The ant knows this loneliness. It always works for the good of the colony, for those around it, and in turn, others work for its good - until some unseen aerial attack devastates its comrades. The lonely ant is a tragedy of purposelessness - it is isolated from the system that keeps it alive and its activities are rendered useless. No wonder, then, that it loses all sensibility in a panicked frenzy and paces our tiles aimlessly. It is severed from that glorious existence as one part of a whole, one limb in a body, one tool with which its comrades ensure their own collective proliferation. How cruel to be so callously cut off from this by some great invisible force far more powerful than oneself. How tragic it must be to be so thoroughly alienated from one’s sole purpose - to exist, to flourish, and to survive as part of the great social system.

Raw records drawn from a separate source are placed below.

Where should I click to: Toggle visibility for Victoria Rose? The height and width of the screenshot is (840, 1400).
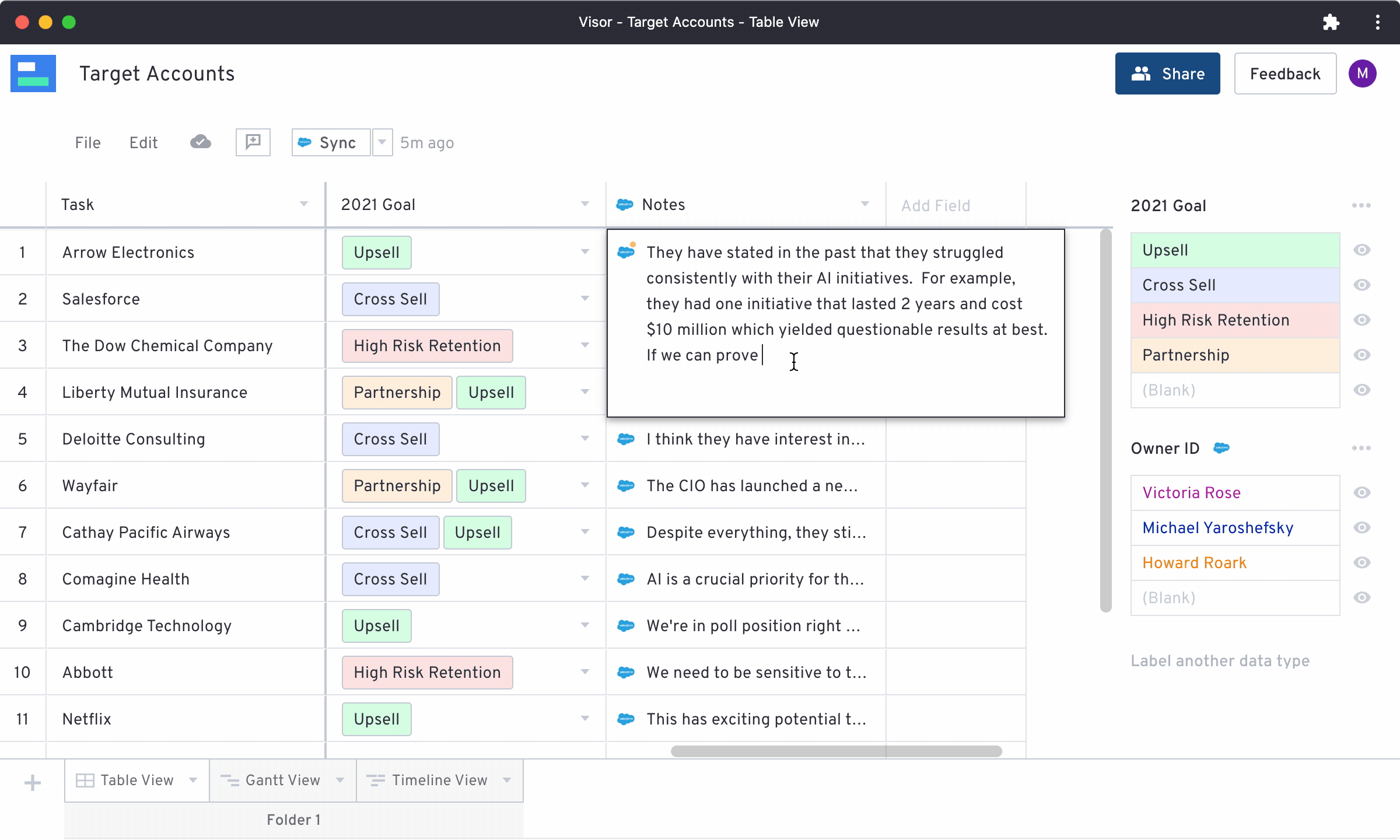click(1362, 492)
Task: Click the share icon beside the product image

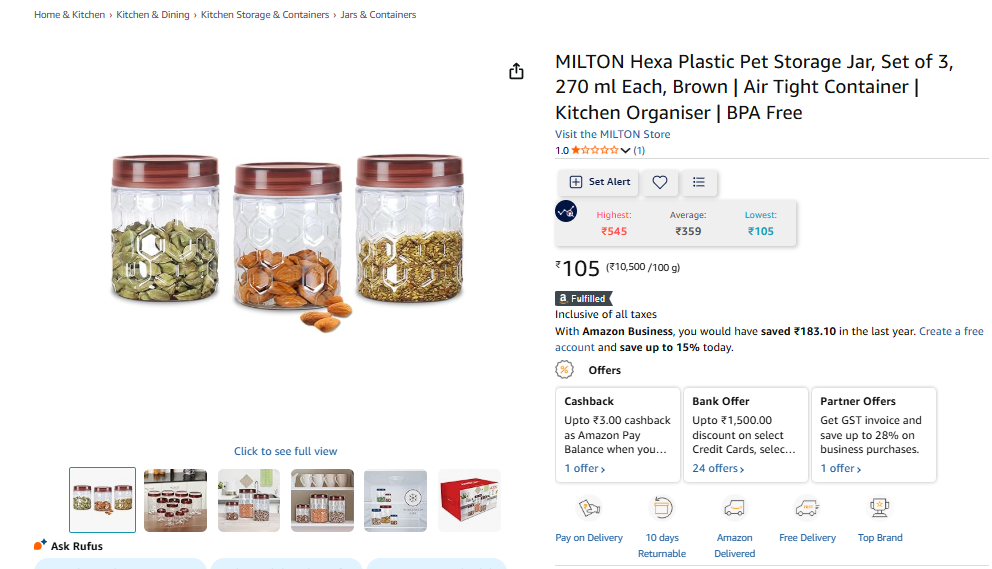Action: [x=516, y=72]
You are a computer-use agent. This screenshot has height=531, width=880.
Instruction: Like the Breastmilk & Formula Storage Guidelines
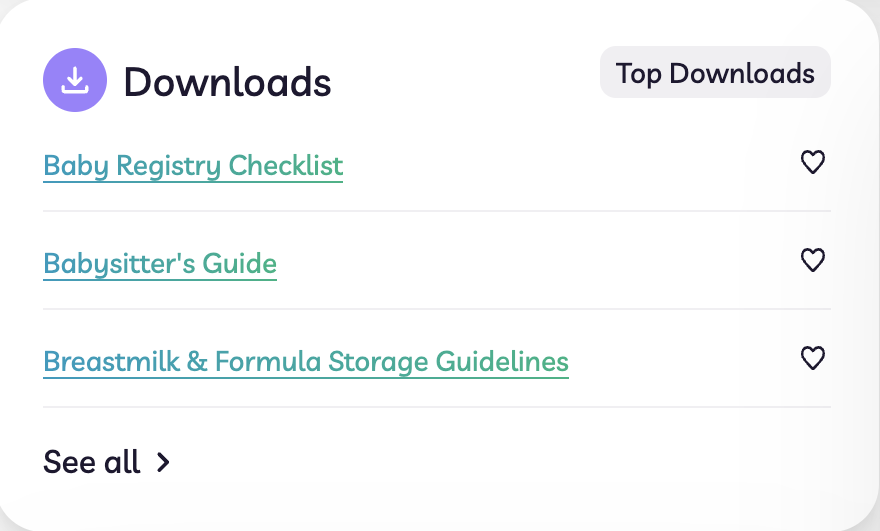pos(812,358)
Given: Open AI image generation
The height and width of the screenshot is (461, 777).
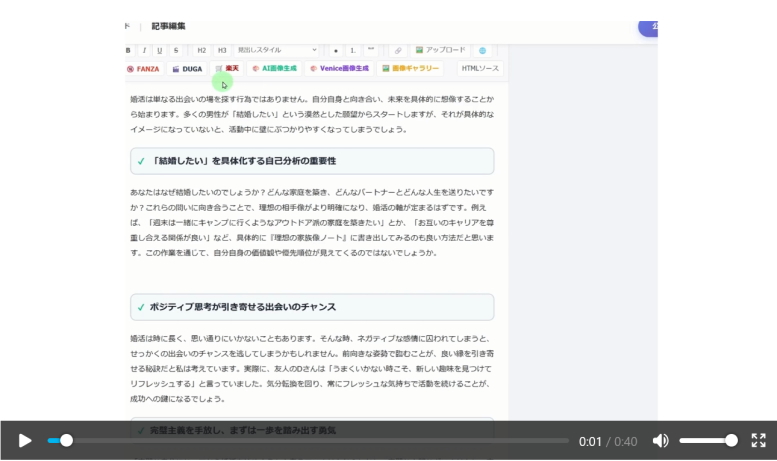Looking at the screenshot, I should [x=274, y=69].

I have my hands cuffed behind me. I’ve been snatched off the street and bundled into the checkered car and now wait in the yard so I can be booked in and the custody clock can start. This time, I know, the clock doesn’t matter. I am going to prison, and I know this like I know that my right shoulder will be aching for days afterwards. My throat is sore from all the screaming, and my head is pounding, and the heater is far too warm, and my hair is in my face but I can’t do anything about it, and I’m going to prison and will be kept in a cage and strip searched and fed shit all for nothing and I want someone to come and get me but they can’t I didn’t even do anything I can’t get enough air in my lungs and I know I’m hyperventilating now but I can’t stop it and I just wish I could wipe my face and I feel hands grabbing me all over my chest and I keep asking them to get off me but they won’t and my nose is dripping snot all down my face into my mouth and spit is rising in my throat and I think I’m going to throw up and hands are forcing my head back I wish I wasn’t alone right now
The water cools me down and I hack big globs of mucus onto the bricks in front of blank eyes that reluctantly loosen their grasp. They still won’t take the cuffs off me.
The ant knows the torture of true loneliness. The sole ant does not yearn for a friend or someone to be with. It yearns to be part of that whole system again, to be made safe through its comrades’ labour the same way it keeps them safe through its own. The sole ant knows it can be subject to whims of any cruel forces magnitudes bigger than itself, whereas the colony withstands all. That violent alienation from the systems that sustain it can only ever traumatise it- but it is, after all, just a lonely little brief ant.